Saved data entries
------------------------

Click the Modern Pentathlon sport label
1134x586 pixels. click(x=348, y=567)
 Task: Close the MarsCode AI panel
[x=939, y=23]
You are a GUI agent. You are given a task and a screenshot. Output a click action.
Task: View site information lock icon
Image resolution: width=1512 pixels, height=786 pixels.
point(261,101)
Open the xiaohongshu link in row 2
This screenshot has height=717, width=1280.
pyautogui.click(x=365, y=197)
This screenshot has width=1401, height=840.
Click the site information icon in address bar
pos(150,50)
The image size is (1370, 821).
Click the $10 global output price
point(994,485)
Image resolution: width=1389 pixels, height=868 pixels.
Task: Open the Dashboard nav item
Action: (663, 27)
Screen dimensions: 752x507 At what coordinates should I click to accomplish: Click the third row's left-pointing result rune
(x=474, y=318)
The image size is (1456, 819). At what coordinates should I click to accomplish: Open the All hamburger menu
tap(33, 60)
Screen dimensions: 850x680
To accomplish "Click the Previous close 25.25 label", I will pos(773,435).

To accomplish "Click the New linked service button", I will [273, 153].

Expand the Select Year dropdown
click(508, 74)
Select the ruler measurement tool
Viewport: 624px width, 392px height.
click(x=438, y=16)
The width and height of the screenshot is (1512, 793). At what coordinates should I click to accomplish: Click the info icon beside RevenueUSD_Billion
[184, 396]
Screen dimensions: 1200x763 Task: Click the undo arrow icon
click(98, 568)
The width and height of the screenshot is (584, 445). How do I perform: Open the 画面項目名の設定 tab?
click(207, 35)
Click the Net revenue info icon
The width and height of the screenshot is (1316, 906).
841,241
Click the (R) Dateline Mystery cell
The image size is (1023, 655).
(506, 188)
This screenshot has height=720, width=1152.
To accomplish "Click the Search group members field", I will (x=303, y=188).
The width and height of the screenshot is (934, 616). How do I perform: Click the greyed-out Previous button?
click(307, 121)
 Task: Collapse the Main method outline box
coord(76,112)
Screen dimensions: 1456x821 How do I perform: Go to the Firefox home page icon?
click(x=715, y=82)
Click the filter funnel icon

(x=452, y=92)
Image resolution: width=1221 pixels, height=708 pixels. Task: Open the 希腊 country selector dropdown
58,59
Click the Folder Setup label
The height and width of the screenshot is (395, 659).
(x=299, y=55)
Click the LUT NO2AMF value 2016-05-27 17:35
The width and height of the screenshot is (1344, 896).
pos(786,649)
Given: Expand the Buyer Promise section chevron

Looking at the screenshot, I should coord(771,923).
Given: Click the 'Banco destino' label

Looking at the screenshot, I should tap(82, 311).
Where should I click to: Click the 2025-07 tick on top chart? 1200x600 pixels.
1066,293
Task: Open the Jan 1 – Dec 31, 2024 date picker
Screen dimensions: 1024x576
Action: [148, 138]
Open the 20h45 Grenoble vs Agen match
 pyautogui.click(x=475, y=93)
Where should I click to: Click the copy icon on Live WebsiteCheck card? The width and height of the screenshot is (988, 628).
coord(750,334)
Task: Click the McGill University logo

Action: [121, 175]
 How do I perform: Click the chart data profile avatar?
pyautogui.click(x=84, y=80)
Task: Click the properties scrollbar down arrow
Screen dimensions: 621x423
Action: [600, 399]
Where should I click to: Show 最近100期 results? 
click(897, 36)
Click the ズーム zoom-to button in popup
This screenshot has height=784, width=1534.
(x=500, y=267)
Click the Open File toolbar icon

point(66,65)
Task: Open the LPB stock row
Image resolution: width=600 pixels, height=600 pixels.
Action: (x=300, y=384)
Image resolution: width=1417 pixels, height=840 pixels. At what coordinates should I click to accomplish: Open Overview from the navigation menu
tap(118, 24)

------------------------

__Task brief__. Working through the records, find each line containing the word "will" and copy it.

__Written solution__.
To accomplish "Click the Previous close 25.25 label", I will pos(773,435).
To accomplish "Click the New linked service button", I will [273, 153].
To accomplish "Click the Search group members field", I will (x=303, y=188).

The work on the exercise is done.